Exercise prompt
Every line of the entries below that includes "dimensions" belongs in the answer, copied as written.

Data
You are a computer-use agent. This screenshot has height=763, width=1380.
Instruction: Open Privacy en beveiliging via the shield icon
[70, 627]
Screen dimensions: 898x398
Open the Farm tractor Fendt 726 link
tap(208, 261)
* * *
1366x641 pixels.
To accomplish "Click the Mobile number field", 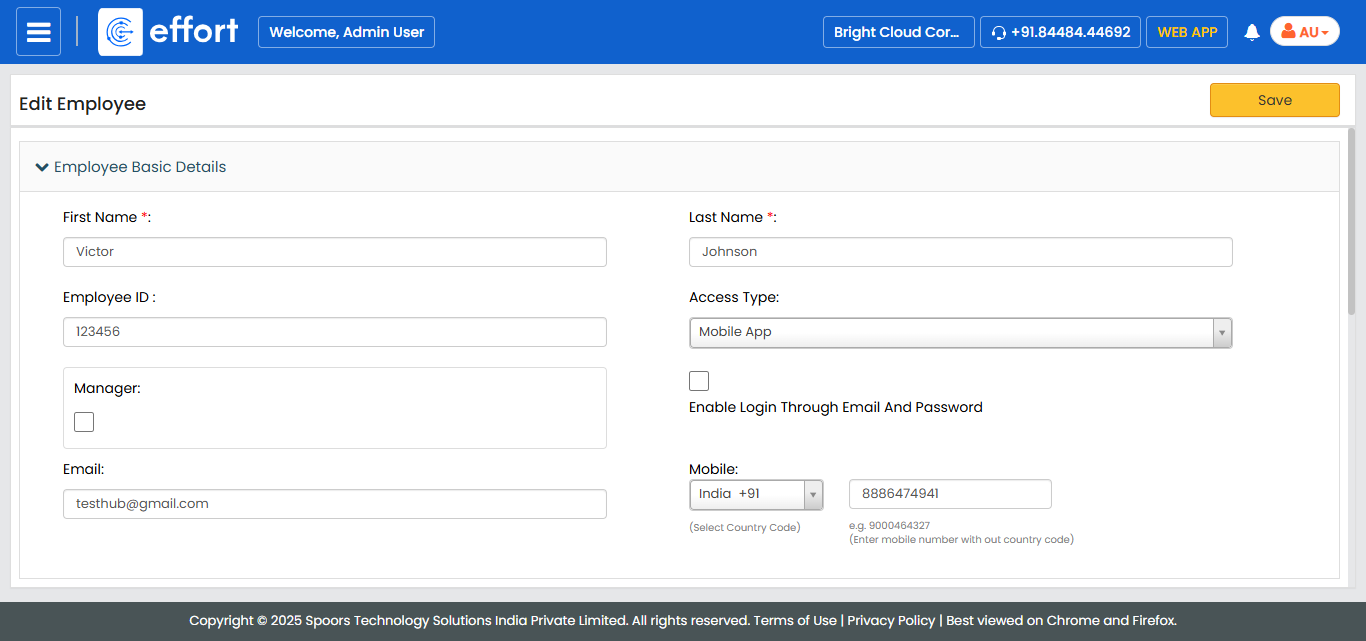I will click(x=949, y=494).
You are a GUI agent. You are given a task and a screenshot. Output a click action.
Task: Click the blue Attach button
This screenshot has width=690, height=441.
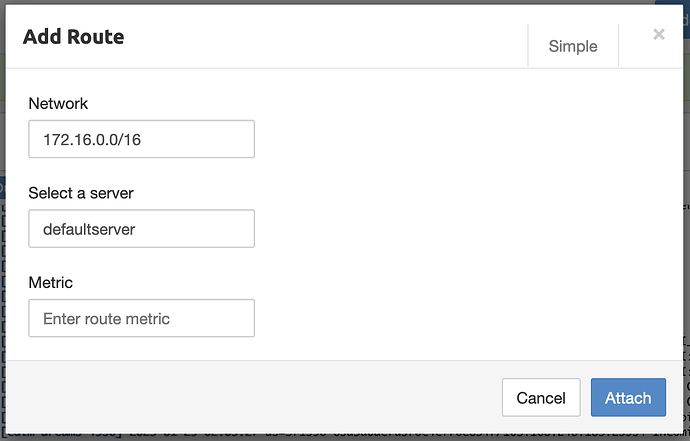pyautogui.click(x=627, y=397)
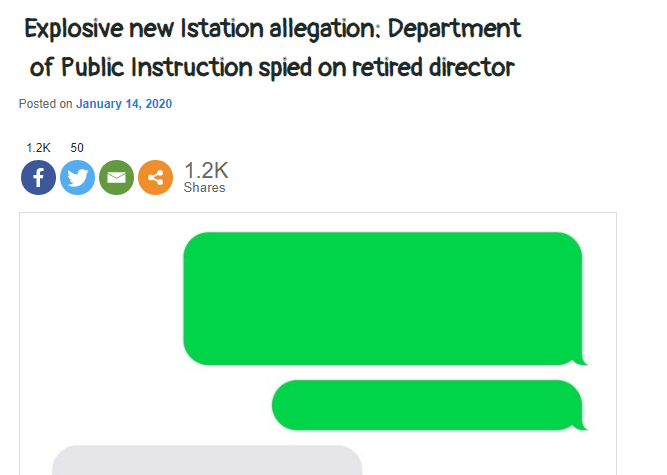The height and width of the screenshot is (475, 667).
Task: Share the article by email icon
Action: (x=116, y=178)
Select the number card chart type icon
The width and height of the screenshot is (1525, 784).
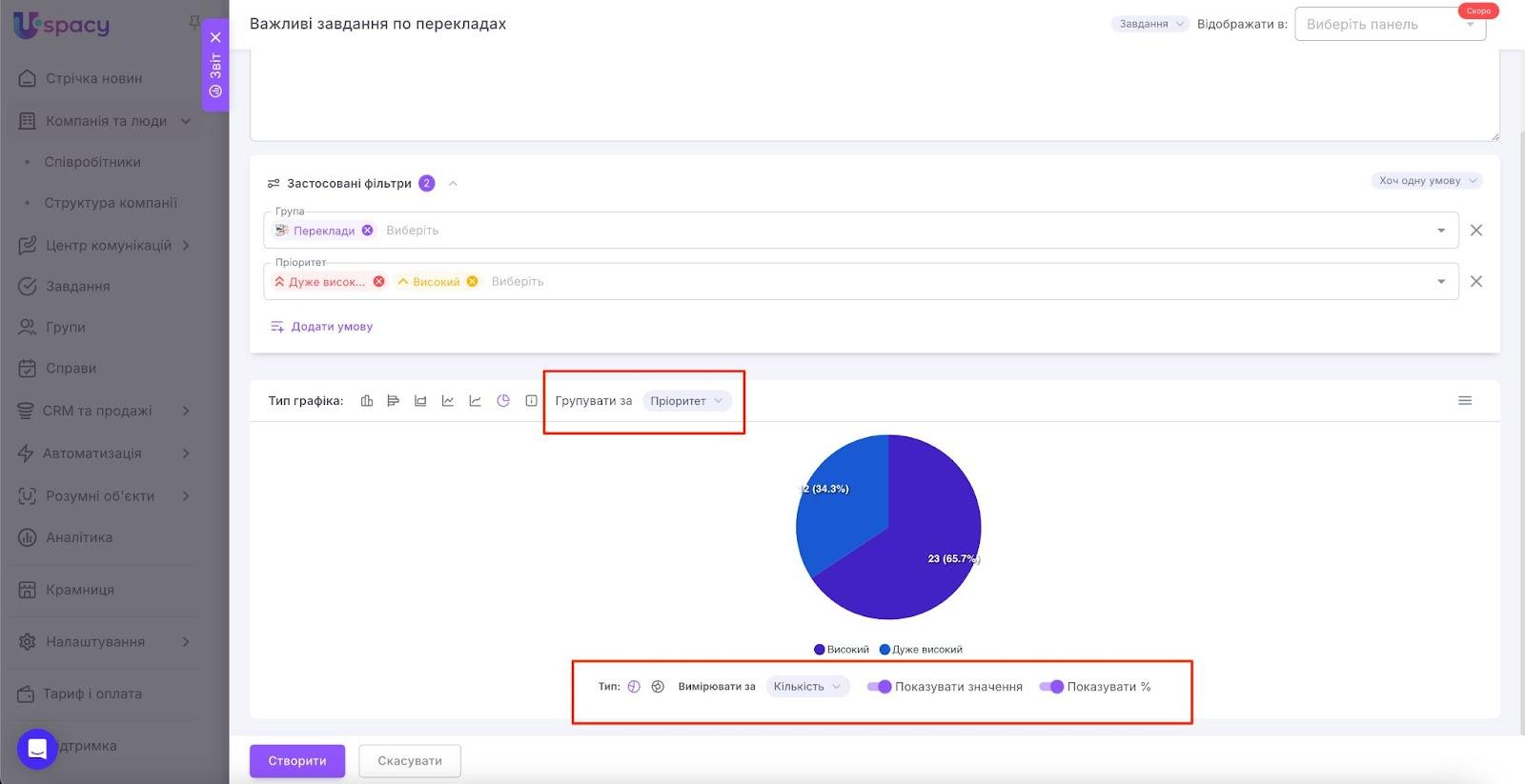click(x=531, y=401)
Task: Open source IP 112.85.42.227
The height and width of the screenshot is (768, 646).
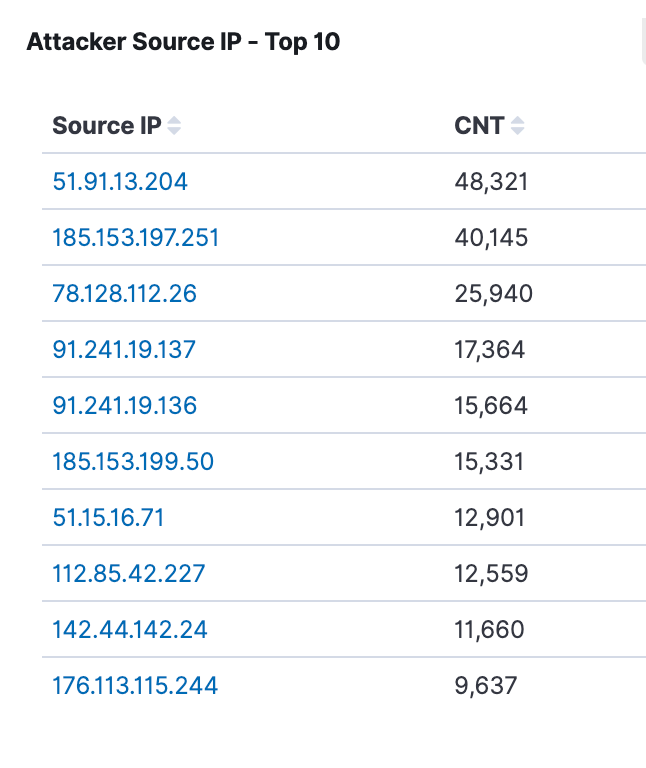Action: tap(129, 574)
...
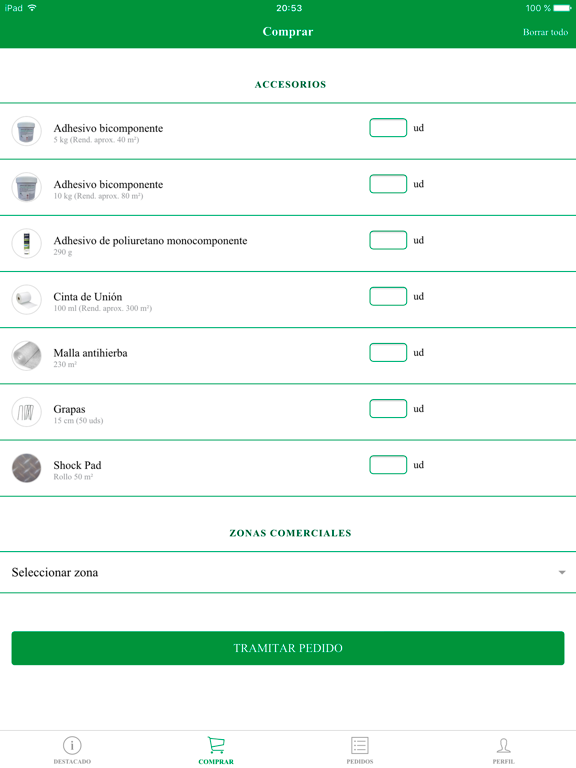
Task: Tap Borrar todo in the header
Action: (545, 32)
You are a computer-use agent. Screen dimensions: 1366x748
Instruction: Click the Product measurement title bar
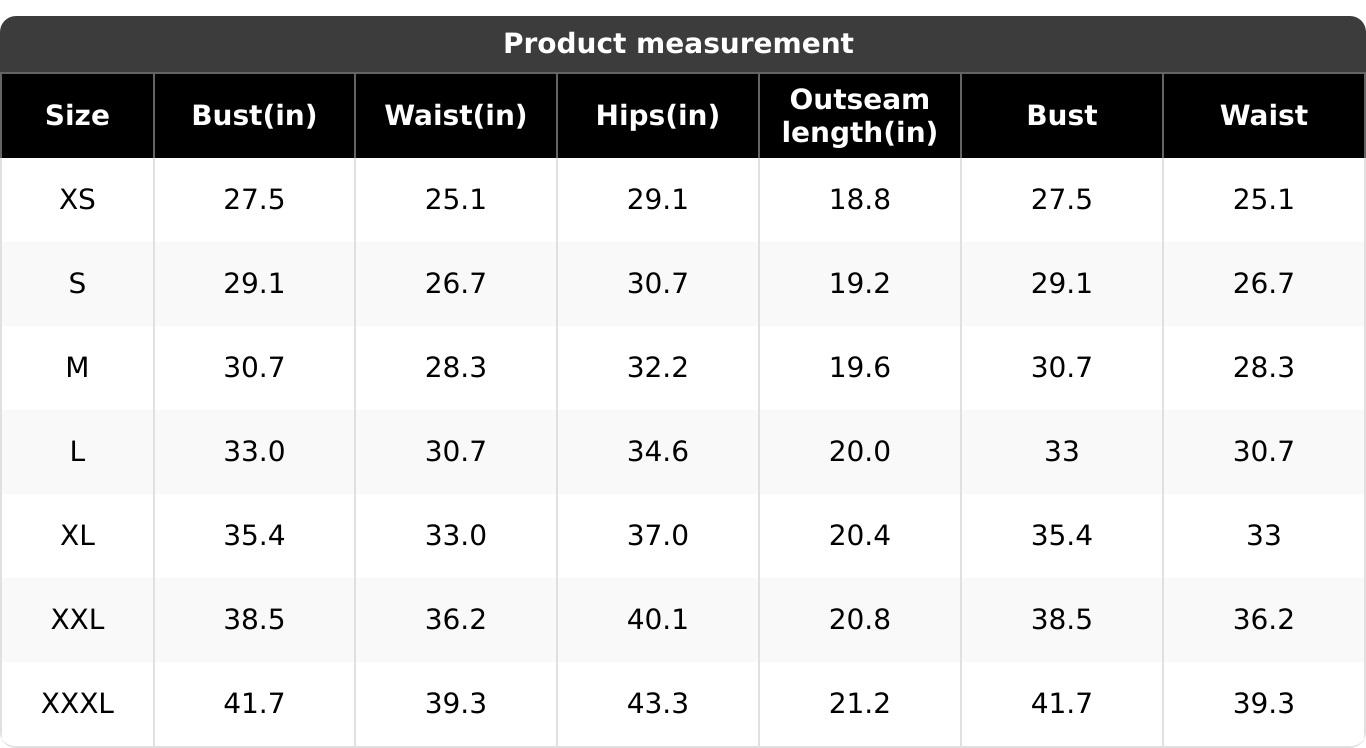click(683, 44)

Answer to this task
Screen dimensions: 898x398
You are a computer-use agent. Screen dimensions: 1366x748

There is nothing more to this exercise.